Admittedly, the cost of recording and storing these videos
would be high. But it can be managed. According to FAS Assistant Dean
Robert G. Doyle, three different steps are needed get a class online:
preparation, recording, and editing. Considering all human capital,
virtual storage, and technical cost, a one-hour lecture costs around 75
dollars. At this point in time, it seems prohibitively expensive to
record all classes; nevertheless, we can still do better than the
status quo. Until costs become small enough to record everything, we
should rely on CUE guide ratings and even departmental discretion to
choose the best courses to be preserved.
Despite the fact that FAS is already emulating the American
federal government in its growing deficit, preserving the available
videos today and promoting more filming in the future would show a
commitment to the long-term benefits of education and to our
breathtaking faculty. Moreover, this will only become more possible
with time.

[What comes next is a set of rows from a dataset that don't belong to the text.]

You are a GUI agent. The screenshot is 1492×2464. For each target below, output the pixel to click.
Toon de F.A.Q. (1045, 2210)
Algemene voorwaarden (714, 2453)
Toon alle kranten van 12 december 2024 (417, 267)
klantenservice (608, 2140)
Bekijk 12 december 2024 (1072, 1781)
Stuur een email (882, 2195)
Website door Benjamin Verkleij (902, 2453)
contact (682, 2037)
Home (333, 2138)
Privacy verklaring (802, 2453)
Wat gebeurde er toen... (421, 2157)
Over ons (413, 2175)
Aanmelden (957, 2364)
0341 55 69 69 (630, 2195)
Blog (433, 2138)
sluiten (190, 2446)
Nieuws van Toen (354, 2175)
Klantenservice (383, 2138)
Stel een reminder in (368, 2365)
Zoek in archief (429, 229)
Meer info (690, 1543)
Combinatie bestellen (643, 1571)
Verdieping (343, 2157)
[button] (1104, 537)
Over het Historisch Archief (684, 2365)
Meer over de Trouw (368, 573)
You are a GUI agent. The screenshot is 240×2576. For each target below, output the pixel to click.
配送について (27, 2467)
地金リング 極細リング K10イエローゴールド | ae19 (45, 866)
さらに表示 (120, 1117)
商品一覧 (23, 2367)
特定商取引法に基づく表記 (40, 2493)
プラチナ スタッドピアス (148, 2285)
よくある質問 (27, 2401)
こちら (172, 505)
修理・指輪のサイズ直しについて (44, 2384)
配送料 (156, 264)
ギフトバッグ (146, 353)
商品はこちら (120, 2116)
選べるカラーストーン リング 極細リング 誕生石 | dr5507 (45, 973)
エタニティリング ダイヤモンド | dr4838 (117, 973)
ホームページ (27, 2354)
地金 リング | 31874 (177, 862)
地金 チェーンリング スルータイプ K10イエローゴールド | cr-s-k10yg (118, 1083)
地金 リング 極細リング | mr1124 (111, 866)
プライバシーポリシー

When FAS acquired its first terabyte server in 1997, it cost
over a million dollars. Today, prototype laptops have that capacity.
Although recording and storage will undoubtably become cheaper over
time, there is no time to lose. Had we started before, philosophy
students could open video players with Robert Nozick and John Rawls and
gauge their ideas in real time.
Upon arrival at Harvard, I was told that I would leave this
place wishing that I could have taken more classes. Creating a database
of class videos, the “new Widener,” would benefit both undergrads on
campus and alumni all over the world. It could even open lucrative new
revenue streams—possibly even subsidizing the program itself—if we sell
access to the database a la iTunes. Regardless of the means chosen, the
ends would be to create a parallel endowment not measured in dollars in
foreign investment funds, but in our professors’ wealth of knowledge.
And we might even be able to trace our next Frost’s inspiration right
to the source: that early Tuesday morning lecture by Münsterberg that
rocked his world. But the diverging roads between preservation and
oblivion require a fast and brave decision from FAS. We have to start
now.
Pierpaolo Barbieri ’09, a Crimson editorial editor, lives in Thayer Hall.